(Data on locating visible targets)
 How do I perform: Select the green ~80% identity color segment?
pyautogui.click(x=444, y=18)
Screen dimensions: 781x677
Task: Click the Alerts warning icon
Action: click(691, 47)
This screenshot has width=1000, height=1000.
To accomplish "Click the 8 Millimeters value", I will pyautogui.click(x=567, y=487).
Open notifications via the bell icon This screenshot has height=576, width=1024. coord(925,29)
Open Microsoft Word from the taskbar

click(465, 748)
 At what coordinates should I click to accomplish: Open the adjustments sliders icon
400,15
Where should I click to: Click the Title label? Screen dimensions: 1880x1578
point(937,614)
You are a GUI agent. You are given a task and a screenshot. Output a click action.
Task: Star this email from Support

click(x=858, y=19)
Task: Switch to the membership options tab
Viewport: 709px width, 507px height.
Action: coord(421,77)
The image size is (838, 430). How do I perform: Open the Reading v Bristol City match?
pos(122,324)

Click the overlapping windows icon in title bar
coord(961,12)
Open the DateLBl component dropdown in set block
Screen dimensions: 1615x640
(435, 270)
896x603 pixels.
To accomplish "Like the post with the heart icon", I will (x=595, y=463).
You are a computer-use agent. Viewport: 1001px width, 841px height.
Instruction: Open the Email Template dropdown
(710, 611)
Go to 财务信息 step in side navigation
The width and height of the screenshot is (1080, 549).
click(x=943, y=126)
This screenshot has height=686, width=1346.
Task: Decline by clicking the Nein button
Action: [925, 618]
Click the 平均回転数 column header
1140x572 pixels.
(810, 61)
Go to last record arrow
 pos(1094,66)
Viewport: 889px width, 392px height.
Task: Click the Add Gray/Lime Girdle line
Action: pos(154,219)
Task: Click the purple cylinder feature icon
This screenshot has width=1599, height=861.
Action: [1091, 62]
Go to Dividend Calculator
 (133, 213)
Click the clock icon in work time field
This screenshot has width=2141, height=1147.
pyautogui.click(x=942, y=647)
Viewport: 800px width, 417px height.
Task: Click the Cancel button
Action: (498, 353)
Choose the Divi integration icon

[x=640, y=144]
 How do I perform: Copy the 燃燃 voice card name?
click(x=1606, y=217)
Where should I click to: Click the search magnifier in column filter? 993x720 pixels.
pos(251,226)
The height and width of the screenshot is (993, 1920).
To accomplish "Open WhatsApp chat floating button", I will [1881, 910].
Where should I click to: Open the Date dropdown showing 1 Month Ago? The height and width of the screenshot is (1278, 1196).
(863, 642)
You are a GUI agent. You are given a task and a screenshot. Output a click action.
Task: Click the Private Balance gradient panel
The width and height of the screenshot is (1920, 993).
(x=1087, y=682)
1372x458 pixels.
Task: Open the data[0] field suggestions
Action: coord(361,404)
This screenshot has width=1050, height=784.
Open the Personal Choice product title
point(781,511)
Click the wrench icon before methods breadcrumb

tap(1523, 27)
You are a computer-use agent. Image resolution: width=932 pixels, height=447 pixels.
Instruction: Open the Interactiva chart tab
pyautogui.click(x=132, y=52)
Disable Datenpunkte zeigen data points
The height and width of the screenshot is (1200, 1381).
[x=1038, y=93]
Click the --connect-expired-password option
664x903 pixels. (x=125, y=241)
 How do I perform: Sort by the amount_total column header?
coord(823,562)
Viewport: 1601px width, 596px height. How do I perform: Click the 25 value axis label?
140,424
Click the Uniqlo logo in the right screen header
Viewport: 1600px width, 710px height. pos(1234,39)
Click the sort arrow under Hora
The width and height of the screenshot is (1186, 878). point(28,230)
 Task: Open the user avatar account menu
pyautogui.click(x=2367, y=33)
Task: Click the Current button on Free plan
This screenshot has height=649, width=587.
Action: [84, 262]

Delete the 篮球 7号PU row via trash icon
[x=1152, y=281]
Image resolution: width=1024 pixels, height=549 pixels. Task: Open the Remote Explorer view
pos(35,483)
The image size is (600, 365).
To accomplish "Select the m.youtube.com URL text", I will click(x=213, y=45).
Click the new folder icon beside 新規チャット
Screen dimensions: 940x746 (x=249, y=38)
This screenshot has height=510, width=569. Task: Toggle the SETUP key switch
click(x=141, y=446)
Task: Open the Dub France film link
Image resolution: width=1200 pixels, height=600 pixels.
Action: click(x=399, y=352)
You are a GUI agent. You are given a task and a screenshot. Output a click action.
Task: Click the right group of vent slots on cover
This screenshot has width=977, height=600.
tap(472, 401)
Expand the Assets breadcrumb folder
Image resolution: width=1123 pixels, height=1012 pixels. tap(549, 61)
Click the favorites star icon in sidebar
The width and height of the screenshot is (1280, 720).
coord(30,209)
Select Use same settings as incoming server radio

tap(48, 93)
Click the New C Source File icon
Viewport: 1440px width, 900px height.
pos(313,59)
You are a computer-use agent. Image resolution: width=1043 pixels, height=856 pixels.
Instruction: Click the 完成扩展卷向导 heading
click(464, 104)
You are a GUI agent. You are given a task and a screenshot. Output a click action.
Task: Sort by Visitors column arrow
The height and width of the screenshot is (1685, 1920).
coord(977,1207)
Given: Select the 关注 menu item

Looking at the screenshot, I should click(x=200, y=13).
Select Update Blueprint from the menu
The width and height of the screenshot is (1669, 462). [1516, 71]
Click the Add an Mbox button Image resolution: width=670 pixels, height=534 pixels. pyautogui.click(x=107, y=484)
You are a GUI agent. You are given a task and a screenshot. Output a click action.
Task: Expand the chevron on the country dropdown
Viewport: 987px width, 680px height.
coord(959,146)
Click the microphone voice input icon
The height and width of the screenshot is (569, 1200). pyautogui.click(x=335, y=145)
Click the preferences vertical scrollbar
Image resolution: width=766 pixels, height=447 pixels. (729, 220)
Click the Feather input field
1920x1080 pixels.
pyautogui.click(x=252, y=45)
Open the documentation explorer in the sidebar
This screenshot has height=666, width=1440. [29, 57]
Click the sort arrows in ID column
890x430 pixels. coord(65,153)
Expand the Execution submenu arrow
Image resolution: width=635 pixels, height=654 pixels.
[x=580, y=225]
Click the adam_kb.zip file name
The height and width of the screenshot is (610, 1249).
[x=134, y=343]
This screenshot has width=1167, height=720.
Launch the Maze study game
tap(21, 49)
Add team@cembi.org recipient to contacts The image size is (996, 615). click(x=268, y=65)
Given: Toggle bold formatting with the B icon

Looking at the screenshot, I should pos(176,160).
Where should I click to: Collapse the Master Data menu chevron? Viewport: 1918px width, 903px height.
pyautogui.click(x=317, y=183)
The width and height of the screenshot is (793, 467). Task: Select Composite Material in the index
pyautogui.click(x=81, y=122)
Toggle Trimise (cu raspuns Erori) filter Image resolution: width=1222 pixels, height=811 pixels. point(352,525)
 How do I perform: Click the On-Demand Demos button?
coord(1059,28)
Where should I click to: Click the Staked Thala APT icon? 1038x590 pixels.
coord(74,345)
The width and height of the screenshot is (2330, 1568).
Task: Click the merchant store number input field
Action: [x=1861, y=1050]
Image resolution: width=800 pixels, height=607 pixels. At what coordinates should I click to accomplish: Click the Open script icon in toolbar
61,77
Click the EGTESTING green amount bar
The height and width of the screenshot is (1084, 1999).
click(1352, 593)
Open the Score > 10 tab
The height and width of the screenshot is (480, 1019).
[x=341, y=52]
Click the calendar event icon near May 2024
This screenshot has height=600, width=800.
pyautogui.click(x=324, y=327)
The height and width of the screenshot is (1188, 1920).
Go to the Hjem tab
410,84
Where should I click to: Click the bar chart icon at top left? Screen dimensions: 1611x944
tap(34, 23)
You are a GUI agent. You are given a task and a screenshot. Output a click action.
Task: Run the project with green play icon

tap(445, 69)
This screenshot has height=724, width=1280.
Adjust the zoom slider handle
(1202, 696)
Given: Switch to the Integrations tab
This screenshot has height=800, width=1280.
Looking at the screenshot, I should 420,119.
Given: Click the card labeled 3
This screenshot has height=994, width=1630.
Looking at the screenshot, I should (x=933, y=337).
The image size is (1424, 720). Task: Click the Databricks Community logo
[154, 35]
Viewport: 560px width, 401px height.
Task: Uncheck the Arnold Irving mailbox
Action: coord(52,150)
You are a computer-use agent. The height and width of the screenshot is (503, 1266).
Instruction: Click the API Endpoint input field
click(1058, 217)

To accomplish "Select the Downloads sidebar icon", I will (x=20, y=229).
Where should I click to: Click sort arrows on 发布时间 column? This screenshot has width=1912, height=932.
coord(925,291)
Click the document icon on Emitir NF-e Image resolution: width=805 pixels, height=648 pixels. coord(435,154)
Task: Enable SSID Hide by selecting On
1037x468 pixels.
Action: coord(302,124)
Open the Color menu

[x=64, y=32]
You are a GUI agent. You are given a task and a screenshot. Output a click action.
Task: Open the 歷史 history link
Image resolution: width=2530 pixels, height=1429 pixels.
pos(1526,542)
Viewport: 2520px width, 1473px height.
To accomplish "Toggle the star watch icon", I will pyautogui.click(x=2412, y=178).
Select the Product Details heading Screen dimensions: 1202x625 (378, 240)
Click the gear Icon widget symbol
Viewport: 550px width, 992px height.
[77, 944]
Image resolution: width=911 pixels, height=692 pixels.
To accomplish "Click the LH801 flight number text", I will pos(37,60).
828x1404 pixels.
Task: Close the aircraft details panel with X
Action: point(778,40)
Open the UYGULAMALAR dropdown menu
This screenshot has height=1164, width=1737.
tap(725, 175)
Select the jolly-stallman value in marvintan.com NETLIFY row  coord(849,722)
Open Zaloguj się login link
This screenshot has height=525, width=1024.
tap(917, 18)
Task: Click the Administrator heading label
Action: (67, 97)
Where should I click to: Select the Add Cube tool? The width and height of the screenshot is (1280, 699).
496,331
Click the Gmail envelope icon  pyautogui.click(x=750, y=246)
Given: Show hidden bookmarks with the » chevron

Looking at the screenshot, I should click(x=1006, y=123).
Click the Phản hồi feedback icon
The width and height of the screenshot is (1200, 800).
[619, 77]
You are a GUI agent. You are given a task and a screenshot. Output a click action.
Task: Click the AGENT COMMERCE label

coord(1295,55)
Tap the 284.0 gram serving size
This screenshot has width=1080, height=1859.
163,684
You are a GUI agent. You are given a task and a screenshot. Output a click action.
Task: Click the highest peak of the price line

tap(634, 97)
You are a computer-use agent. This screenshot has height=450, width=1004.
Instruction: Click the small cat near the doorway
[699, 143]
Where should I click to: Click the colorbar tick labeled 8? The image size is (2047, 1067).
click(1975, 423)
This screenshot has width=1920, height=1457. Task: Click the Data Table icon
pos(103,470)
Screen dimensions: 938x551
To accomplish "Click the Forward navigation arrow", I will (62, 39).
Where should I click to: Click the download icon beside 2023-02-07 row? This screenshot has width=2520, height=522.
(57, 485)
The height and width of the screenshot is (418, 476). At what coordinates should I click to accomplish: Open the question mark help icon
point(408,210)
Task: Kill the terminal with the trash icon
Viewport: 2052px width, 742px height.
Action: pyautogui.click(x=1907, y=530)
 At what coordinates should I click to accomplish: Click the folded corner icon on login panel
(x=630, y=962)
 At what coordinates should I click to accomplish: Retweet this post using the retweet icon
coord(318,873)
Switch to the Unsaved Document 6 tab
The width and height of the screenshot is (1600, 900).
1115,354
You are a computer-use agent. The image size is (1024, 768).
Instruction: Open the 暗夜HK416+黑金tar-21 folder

▸ **OBJECTIVE**:
In the part of the records that opens with the line containing "Click the wrench" and closes with the line containing "click(464, 104)", replace every "icon" with "symbol" and change nothing else. Give back only those lines.

▸ **EXERCISE SOLUTION**:
Click the wrench symbol before methods breadcrumb

tap(1523, 27)
You are a computer-use agent. Image resolution: width=932 pixels, height=447 pixels.
Instruction: Open the Interactiva chart tab
pyautogui.click(x=132, y=52)
Disable Datenpunkte zeigen data points
The height and width of the screenshot is (1200, 1381).
[x=1038, y=93]
Click the --connect-expired-password option
664x903 pixels. (x=125, y=241)
 How do I perform: Sort by the amount_total column header?
coord(823,562)
Viewport: 1601px width, 596px height. How do I perform: Click the 25 value axis label?
140,424
Click the Uniqlo logo in the right screen header
Viewport: 1600px width, 710px height. pos(1234,39)
Click the sort arrow under Hora
The width and height of the screenshot is (1186, 878). point(28,230)
 Task: Open the user avatar account menu
pyautogui.click(x=2367, y=33)
Task: Click the Current button on Free plan
This screenshot has height=649, width=587.
Action: [84, 262]

Delete the 篮球 7号PU row via trash symbol
[x=1152, y=281]
Image resolution: width=1024 pixels, height=549 pixels. Task: Open the Remote Explorer view
pos(35,483)
The image size is (600, 365).
To accomplish "Select the m.youtube.com URL text", I will click(x=213, y=45).
Click the new folder symbol beside 新規チャット
Screen dimensions: 940x746 (x=249, y=38)
This screenshot has height=510, width=569. Task: Toggle the SETUP key switch
click(x=141, y=446)
Task: Open the Dub France film link
Image resolution: width=1200 pixels, height=600 pixels.
Action: click(x=399, y=352)
You are a GUI agent. You are given a task and a screenshot. Output a click action.
Task: Click the right group of vent slots on cover
This screenshot has width=977, height=600.
tap(472, 401)
Expand the Assets breadcrumb folder
Image resolution: width=1123 pixels, height=1012 pixels. tap(549, 61)
Click the favorites star symbol in sidebar
The width and height of the screenshot is (1280, 720).
coord(30,209)
Select Use same settings as incoming server radio

tap(48, 93)
Click the New C Source File symbol
Viewport: 1440px width, 900px height.
pos(313,59)
You are a computer-use agent. Image resolution: width=1043 pixels, height=856 pixels.
Instruction: Click the 完成扩展卷向导 heading
click(464, 104)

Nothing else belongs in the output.